== SELECTED PASSAGE ==

Example output can be found in:

resources/nlp_data.xml
resources/nlp_data.pretty.xml

Design Overview

NamedEntityRecognizer converts zipped input text files to an XML representation of the language model saved to a file. This conversion takes place in two stages.

Processing Stages

  1. A document processing stage converts the source file into in-memory data structures representing a primitive language model where sentences are lists of entities and tokens. The input text processing is implemented with InputStreams and custom Scanners which scan through the InputStreams emitting parts of speech to the next scanner in the pipeline.
  2. A serialization stage persists the in-memory data structures as XML to disk. The serialization stage uses an XMLStreamWriter for streaming the data structures to disk.

Entity Matching

EntityScanner uses a trie data structure to match token streams with Entities. A trie is appropriate for efficiently doing longest matching sequence searches. It allows the matching of an entity in O(n) time where n is the length of the entity. There is a back tracking penalty for cases where tokens match an prefix sequence in the entity, but do not match the entire entity.

Data Representation

The sentence, entities and tokens are stored in array ArrayLists. There are two use cases for these data structures in the program:

  • appending sentences to the end: O(1)
  • traversing to write XML: O(n)

ArrayList will be faster than a LinkedList for sequential read & write and is more spatially compact.

===

- [REQUIRED TASK 1]: In the design overview, what does the serialization stage use to stream the data structures to disk?
- [REQUIRED TASK 2]: List the things that the design overview says are stored in ArrayLists.
- [REQUIRED TASK 3]: According to the design overview, why is ArrayList chosen over LinkedList for storing the data? Answer in one to three sentences.

== GIVEN DATA ==

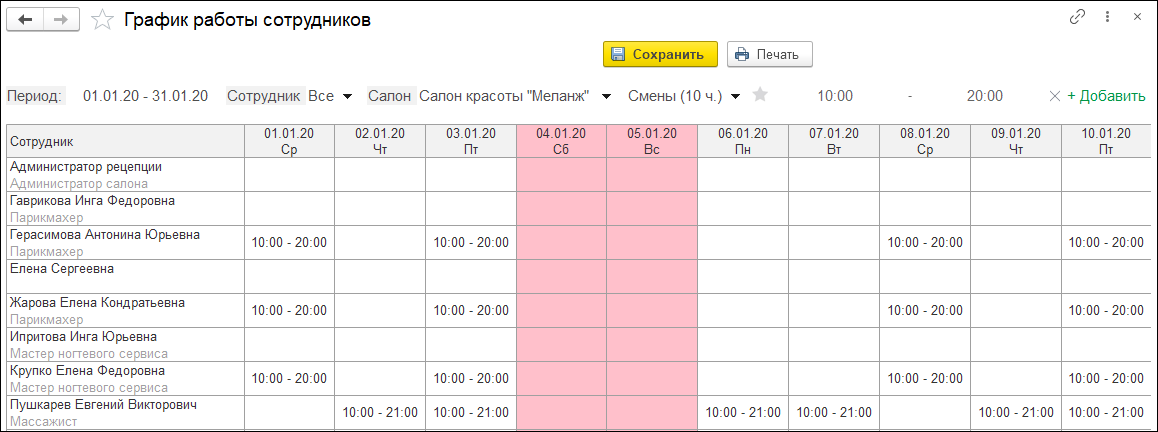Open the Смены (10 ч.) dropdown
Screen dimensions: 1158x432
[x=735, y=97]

===
== GIVEN DATA ==

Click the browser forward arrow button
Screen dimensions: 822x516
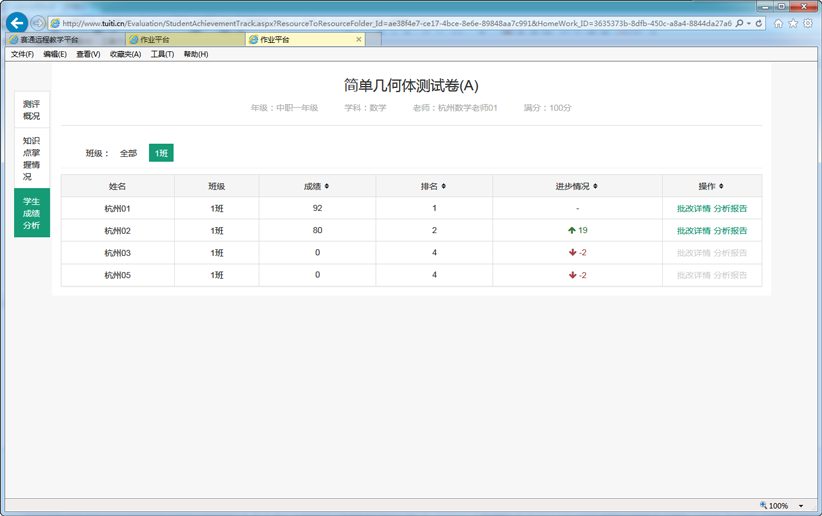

===

- [WORKED ANSWER 1]: An XMLStreamWriter.

- [WORKED ANSWER 2]: Sentences, entities, and tokens.

- [WORKED ANSWER 3]: The program only appends sentences to the end and traverses the data to write XML. For this sequential reading and writing, ArrayList is faster than LinkedList, and it is also more spatially compact.